> _Document text_
--- START ---

And I love the characters in Reign of Assassins. Each of the main figures in the film Drizzle, Ah-sheng, Wheel King, Lei Bin, Turquoise Ye and the Magician, they all bring interesting things to the table. They each stand out and have clear motivations. They're all eccentric in their own way, they are all part of the martial world, but stand apart from it. 

The performances are also very good here. Michelle Yeoh is great as Drizzle. I think her acting is one of the things that elevates the movie and makes so many of those crucial scenes have the emotional weight they need. Wang Xueqi plays wheel king perfectly. He is creepy and dangerous but there is real emotion in the character, and he is terrifying when he needs to be. Barbie Shu plays an incredible psycho, but even her character, crazed as she is, is driven by personality traits and motives that feel real. One of the more fun characters is the movie is The Magician played by Leon Dai. He brings real flair to some of the martial arts sequences by incorporating magic into his kung fu. And Lei Bin, played by Shawn Yue, has an obsession with noodles, and making the perfect noodles, that is infectious. And there are plenty of other characters on the fringes of the story too. In the end it creates a strong sense of a martial world that is lived in. 

Also the individual details of the world are great. There is an incredible bank robbery scene and they do a wonderful job of breathing life into an institution that the characters inhabit. Even the ground level stuff surrounding Drizzles attempt at domestic life creates a sense of place. 

TAKING IT TO THE TABLE

Reign of Assassins is perfect fodder if you are looking for a heist style adventure or if you want an adventure centered around a contested object in the martial world. I drew heavily on the movie for an extended adventure in my Sons of Lady 87 campaigns. In this case, I liked the idea of the mummified remains, but went more supernatural and had them be the remaining flesh of Sun Mai after he had become an immortal. The mummy was like the petrified outer shell of the man that retained his memories but also all of his negative qualities. The adventure is called King of the Pure Ones and I provide notes on it in the Sons of Lady 87 Campaign Book, beginning on page 161.

--- END ---

> _Data extract_
--- START ---

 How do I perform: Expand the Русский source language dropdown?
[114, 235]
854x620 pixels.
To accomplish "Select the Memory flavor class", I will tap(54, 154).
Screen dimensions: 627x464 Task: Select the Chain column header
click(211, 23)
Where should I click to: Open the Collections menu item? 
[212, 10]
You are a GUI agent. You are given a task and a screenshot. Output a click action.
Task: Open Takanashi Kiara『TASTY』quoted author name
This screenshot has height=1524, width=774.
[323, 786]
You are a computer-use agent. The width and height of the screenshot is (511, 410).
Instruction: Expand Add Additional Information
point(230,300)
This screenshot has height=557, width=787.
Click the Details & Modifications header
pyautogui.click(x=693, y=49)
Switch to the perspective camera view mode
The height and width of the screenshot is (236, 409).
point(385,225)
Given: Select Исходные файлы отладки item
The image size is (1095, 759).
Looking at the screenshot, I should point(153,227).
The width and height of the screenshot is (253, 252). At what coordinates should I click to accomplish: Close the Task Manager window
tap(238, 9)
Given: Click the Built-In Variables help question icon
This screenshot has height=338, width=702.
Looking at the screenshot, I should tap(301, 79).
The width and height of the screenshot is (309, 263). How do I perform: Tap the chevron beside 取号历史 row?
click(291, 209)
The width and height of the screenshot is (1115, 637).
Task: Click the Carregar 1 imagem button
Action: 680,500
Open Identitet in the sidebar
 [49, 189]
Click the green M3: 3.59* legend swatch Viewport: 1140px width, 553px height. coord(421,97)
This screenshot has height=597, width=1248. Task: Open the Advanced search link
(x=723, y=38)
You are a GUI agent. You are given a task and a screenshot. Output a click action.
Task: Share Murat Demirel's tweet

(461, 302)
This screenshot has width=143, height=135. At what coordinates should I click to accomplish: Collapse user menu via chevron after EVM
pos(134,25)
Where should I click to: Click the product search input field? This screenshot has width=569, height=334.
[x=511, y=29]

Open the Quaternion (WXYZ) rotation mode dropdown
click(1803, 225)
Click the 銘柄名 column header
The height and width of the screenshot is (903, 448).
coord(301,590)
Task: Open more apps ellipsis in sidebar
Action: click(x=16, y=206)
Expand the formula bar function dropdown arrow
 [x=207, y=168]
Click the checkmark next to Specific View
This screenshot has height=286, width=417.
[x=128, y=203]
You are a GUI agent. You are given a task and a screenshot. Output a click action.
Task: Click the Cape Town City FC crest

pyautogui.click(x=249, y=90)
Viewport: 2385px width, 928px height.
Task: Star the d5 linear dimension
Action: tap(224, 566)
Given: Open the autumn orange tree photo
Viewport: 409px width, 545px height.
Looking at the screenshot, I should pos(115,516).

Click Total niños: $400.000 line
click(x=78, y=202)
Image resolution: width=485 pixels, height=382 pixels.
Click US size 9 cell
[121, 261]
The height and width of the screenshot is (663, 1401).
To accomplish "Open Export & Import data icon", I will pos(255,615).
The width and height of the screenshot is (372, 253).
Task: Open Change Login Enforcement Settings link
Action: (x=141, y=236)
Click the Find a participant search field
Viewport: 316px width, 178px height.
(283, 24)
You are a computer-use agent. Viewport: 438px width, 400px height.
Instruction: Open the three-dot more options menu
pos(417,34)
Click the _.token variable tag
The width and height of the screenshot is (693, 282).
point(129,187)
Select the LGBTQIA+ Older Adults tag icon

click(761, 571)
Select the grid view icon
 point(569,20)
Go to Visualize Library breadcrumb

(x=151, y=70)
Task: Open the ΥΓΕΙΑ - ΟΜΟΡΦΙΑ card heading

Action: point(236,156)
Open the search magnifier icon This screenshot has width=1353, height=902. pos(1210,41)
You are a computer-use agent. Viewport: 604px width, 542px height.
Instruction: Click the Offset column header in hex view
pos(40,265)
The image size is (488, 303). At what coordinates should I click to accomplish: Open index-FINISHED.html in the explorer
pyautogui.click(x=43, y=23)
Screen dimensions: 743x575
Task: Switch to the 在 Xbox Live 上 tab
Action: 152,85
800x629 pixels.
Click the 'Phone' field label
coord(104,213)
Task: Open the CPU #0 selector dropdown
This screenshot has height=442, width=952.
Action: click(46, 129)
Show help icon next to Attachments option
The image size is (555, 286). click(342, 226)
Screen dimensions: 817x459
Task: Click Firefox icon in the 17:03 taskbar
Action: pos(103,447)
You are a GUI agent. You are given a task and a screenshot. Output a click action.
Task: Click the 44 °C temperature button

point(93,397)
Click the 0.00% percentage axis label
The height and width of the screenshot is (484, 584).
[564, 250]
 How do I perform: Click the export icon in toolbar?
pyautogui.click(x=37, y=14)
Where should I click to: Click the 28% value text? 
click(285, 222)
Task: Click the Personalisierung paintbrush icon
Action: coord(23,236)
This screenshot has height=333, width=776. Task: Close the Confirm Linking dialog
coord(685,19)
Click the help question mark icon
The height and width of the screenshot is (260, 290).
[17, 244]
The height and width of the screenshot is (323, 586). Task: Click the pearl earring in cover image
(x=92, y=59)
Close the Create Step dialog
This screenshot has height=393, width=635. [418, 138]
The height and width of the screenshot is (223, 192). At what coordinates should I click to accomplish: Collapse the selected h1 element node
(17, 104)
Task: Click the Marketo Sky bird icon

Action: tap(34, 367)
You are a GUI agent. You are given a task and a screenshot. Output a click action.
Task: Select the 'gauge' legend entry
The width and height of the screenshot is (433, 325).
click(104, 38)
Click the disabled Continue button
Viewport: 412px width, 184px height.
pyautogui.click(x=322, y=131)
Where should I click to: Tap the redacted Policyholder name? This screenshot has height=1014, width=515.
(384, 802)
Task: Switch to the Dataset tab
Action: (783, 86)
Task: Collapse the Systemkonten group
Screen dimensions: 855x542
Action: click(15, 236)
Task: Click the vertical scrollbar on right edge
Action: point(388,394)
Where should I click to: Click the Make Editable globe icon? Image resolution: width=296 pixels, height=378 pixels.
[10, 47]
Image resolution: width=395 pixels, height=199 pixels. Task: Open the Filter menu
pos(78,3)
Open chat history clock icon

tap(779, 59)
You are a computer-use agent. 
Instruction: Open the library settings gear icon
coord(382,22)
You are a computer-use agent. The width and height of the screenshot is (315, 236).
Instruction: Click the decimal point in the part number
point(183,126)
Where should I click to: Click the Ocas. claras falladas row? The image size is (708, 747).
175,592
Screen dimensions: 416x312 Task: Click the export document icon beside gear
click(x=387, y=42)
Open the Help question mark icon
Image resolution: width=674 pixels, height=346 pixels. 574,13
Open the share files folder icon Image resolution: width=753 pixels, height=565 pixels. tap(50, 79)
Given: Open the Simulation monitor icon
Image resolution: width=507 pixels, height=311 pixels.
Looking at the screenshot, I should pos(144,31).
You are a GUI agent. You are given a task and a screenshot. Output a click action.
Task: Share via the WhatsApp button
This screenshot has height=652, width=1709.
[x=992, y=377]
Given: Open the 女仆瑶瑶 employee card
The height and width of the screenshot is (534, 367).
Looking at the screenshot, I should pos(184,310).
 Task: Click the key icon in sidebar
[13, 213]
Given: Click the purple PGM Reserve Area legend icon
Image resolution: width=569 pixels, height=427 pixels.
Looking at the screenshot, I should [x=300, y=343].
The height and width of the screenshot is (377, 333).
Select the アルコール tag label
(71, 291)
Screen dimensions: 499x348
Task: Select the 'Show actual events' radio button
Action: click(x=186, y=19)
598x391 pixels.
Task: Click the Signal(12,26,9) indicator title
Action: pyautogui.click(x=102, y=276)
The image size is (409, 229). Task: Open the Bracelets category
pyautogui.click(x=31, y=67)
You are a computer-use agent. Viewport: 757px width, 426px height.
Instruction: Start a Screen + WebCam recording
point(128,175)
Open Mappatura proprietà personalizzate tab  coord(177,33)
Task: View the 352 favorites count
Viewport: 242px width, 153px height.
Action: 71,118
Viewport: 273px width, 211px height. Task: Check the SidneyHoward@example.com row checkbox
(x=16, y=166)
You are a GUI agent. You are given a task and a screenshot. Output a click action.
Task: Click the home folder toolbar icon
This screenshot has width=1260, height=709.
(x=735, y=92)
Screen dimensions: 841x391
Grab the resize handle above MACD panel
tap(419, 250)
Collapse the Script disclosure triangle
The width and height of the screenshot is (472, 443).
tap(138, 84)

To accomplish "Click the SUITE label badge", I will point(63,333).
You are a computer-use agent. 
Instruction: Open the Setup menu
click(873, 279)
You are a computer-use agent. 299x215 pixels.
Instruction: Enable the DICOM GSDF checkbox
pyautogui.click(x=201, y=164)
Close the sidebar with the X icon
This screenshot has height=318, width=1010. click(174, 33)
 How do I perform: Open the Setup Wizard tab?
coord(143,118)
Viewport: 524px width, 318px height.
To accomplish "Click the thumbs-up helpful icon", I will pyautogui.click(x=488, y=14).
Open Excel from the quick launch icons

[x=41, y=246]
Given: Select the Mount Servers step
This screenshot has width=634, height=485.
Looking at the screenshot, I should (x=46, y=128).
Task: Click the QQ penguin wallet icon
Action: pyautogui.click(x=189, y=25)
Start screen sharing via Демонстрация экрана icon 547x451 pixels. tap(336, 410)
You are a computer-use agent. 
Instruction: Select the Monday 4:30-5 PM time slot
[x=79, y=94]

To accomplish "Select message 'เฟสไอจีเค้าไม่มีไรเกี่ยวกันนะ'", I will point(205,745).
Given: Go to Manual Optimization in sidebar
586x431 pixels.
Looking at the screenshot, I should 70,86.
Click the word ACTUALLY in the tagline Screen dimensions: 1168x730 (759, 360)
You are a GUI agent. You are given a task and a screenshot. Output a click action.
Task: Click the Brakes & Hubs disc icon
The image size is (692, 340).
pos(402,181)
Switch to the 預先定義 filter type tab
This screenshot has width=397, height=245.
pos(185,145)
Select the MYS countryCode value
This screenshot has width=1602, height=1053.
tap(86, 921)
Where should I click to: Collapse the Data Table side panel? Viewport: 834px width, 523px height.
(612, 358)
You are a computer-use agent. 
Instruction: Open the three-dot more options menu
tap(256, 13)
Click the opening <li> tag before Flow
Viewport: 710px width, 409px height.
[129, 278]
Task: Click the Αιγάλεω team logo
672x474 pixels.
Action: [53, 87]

--- END ---

> _Exercise details_
In the review of Reign of Assassins, why does the writer call the Magician one of the more fun characters? The lines that come after the text are taken from a different source.

> _Answer to this problem_
The Magician, played by Leon Dai, brings real flair to some of the martial arts sequences because he incorporates magic into his kung fu.